Fig. 6.—Semang Rain-Charm.

Fig. 6a.—Record of Expedition.

The New World is rich in ancient monuments often adorned with symbolic devices, but older than these are the pictographs covering erratic blocks and cliff escarpments from Guiana to Nova Scotia, and westward to the Rockies. Some are incised in the hard stone to a depth of half an inch; others are traced in broad lines of red ochre or other colour, their weather-worn state witnessing to a high antiquity. Their purpose is often not easy to explain, but we know that therein lie the germs whence alphabets sprung. One picture (Fig. 6a) on the face of a rock on the shore of Lake Superior, copied and interpreted by Schoolcraft, records an expedition across the lake, led by Myeengun, or "Wolf," a noted Indian chief. The crew of each canoe is denoted by a series of upright strokes, Myeengun's chief ally, Kishkemanusee, the "Kingfisher," being in the first canoe.
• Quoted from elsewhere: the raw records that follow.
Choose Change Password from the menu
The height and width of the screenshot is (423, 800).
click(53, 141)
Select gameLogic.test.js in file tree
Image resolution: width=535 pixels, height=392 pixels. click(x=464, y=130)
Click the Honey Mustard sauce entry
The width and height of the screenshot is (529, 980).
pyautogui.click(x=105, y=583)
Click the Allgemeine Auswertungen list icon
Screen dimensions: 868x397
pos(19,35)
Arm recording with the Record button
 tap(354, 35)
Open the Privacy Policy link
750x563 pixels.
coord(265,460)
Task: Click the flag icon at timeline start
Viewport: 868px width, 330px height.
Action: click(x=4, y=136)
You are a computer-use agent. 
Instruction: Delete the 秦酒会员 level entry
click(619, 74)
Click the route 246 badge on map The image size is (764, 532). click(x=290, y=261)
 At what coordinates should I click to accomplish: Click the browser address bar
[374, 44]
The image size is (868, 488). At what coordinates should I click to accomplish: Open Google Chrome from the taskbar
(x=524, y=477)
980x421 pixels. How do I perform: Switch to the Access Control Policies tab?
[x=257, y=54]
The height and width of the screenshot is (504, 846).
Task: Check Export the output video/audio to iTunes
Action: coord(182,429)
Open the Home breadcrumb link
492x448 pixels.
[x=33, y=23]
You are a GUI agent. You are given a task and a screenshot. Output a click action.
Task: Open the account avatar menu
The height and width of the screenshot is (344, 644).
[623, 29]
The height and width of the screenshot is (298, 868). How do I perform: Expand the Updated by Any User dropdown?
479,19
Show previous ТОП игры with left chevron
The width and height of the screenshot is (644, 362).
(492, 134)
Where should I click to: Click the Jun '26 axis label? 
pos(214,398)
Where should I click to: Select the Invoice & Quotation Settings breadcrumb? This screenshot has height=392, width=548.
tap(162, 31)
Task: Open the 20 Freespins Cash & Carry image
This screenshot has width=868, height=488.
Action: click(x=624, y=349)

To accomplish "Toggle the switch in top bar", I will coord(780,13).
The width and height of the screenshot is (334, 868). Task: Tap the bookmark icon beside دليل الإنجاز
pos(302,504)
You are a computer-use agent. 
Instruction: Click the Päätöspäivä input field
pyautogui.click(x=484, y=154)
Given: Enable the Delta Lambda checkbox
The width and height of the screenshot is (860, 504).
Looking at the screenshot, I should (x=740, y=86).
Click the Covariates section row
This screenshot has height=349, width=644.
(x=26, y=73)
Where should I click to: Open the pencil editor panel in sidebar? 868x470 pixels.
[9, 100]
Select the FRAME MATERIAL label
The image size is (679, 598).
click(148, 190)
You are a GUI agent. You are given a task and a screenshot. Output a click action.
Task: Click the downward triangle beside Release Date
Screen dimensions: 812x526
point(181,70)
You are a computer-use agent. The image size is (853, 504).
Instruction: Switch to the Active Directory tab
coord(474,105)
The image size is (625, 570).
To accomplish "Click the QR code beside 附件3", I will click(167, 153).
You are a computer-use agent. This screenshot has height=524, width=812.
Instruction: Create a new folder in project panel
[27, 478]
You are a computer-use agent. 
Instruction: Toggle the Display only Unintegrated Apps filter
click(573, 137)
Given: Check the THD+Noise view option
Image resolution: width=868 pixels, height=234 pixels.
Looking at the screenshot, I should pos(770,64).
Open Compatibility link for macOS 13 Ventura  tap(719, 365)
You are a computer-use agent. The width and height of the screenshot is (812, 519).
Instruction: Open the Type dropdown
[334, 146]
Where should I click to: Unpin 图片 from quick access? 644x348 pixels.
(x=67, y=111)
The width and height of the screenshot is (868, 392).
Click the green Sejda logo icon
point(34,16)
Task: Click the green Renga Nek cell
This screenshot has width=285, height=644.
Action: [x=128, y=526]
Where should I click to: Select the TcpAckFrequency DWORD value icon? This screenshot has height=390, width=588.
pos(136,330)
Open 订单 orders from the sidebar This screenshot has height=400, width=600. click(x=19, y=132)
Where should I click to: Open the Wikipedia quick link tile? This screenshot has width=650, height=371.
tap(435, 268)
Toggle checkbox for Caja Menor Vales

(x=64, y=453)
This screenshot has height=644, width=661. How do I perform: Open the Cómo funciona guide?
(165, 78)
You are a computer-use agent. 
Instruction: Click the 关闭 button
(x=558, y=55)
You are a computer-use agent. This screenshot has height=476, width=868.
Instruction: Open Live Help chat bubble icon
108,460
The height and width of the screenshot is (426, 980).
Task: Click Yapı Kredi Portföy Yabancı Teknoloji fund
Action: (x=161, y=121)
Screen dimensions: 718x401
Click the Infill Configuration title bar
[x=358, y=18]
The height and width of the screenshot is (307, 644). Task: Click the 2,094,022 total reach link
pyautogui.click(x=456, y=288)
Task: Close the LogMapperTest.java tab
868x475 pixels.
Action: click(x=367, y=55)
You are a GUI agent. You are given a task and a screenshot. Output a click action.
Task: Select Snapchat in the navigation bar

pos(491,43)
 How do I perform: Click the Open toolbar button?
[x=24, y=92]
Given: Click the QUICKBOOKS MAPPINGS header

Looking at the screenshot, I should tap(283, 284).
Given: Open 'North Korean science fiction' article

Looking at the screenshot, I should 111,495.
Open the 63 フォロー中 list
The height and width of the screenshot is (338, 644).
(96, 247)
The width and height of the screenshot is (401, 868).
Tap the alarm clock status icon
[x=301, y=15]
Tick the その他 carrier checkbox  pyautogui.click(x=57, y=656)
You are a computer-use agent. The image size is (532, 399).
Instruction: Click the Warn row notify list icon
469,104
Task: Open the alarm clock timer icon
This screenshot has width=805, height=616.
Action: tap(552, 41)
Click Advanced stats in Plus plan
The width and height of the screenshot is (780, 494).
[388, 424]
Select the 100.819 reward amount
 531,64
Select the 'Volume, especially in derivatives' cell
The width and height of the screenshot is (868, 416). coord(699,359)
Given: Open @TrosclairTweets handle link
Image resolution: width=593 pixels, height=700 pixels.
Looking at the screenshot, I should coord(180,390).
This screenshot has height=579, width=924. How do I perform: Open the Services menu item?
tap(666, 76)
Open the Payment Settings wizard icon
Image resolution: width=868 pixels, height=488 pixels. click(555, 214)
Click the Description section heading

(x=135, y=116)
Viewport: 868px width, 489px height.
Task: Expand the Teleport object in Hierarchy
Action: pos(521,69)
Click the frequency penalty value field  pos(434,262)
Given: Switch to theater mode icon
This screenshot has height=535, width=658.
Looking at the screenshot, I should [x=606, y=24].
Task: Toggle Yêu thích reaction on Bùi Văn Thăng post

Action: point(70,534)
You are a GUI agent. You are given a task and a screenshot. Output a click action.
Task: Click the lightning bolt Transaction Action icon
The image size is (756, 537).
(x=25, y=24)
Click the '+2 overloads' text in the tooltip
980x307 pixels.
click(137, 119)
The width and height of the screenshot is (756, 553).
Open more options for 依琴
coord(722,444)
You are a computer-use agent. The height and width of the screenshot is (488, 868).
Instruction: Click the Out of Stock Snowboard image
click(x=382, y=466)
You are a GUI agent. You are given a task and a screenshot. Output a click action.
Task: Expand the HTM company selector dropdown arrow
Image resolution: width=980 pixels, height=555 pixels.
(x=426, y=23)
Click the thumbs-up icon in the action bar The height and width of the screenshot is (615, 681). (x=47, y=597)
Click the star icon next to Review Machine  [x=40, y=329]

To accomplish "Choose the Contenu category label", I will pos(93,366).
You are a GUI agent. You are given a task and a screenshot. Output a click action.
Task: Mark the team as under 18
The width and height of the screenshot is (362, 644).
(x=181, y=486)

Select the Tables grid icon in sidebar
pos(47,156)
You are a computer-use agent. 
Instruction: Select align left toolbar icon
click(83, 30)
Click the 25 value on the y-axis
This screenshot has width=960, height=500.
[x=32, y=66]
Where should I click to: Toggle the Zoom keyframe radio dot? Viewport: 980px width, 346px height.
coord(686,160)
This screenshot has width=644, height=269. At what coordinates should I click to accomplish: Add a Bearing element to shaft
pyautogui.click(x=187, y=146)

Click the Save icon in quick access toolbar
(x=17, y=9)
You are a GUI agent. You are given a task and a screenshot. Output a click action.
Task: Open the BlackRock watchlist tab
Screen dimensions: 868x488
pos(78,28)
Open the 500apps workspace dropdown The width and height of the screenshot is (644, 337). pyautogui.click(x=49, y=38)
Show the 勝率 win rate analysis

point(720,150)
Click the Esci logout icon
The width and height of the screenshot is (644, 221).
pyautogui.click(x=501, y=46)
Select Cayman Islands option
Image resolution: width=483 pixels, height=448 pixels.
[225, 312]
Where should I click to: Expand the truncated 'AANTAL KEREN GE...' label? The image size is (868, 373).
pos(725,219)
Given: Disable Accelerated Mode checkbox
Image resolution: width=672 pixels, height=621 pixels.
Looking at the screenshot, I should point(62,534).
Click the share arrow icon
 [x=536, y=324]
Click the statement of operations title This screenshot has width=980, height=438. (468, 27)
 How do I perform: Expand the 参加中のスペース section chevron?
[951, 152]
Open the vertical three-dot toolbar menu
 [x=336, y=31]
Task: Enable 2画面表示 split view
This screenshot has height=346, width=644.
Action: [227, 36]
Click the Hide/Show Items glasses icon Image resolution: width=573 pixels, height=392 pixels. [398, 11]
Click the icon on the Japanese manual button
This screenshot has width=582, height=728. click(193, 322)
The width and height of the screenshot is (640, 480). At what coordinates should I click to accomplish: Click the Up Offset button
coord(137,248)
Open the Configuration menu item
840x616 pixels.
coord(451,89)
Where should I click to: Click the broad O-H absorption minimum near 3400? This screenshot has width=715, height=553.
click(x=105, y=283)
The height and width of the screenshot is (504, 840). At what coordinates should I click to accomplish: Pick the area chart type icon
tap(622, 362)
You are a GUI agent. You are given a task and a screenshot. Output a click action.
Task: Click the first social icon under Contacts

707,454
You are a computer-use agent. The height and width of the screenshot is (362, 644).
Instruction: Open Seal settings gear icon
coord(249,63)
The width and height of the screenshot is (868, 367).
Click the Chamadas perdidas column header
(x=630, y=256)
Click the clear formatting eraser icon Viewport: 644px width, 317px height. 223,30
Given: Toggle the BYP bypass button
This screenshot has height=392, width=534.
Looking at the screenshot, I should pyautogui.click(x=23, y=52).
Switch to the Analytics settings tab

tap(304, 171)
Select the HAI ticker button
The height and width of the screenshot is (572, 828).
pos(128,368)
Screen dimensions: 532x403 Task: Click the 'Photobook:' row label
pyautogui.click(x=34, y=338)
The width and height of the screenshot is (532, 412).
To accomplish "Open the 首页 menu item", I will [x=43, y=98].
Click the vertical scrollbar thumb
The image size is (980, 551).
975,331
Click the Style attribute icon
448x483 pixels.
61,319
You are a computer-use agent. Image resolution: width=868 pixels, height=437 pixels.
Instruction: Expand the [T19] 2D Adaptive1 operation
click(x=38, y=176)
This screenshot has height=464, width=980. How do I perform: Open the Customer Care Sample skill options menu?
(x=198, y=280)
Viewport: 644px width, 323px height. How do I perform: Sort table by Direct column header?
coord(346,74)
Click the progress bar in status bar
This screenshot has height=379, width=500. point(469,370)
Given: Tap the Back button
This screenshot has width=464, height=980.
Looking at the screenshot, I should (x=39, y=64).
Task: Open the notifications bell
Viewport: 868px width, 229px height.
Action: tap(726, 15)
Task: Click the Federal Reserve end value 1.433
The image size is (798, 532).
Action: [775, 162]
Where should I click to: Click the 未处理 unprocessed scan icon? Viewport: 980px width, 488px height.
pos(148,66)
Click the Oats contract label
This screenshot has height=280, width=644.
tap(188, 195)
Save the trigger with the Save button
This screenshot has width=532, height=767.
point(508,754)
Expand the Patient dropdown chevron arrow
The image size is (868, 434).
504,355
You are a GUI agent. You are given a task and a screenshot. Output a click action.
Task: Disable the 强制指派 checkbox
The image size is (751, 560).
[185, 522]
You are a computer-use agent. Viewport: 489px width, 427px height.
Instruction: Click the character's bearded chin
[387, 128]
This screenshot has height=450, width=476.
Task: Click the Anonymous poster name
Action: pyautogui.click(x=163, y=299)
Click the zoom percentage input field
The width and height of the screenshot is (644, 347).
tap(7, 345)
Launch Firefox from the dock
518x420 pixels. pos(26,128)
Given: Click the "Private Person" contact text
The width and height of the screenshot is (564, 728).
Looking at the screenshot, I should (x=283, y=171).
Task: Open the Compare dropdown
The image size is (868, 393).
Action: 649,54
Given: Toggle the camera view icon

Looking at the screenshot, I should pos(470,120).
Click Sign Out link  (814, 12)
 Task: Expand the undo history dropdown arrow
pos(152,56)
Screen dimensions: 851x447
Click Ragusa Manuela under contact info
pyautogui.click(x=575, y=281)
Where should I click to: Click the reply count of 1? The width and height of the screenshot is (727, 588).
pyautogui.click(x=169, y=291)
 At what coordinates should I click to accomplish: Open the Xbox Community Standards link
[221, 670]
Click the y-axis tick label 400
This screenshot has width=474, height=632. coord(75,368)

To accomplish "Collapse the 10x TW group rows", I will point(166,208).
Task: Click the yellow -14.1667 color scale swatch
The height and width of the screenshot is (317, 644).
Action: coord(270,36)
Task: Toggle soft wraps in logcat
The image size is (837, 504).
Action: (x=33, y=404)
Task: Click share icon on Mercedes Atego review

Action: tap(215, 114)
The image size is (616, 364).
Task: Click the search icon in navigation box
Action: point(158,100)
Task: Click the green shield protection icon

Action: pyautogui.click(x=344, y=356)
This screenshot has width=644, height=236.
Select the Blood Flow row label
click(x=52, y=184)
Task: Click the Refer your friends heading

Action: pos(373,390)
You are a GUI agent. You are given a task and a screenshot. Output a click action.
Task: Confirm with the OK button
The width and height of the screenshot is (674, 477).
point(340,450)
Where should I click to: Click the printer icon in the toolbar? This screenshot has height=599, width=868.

The arch with three circles (three suns under heaven) shows that the voyage took three days. The tortoise (a frequent symbol of "land" in North American picture-writing) seems to indicate the arrival of the expedition, while the picture of the mounted chief evidences that the event took place after the introduction of horses into Canada. Some of the examples, less easy to explain, represent the migration of tribes; some, like the sculptured eagle near the borders of Quauhuahuac ("the place near the eagle") are symbolic boundary-marks; while others are direction-marks. Some have life-size human figures, rayed or horned; one engraved on a rock overlooking the Big Harpeth, in Tennessee, depicts a sun visible four miles off. Doubtless a large number of this class (Fig. 6b) are merely the outcome of that rude artistic fancy of man which, as has been seen, has had continuous expression from prehistoric times.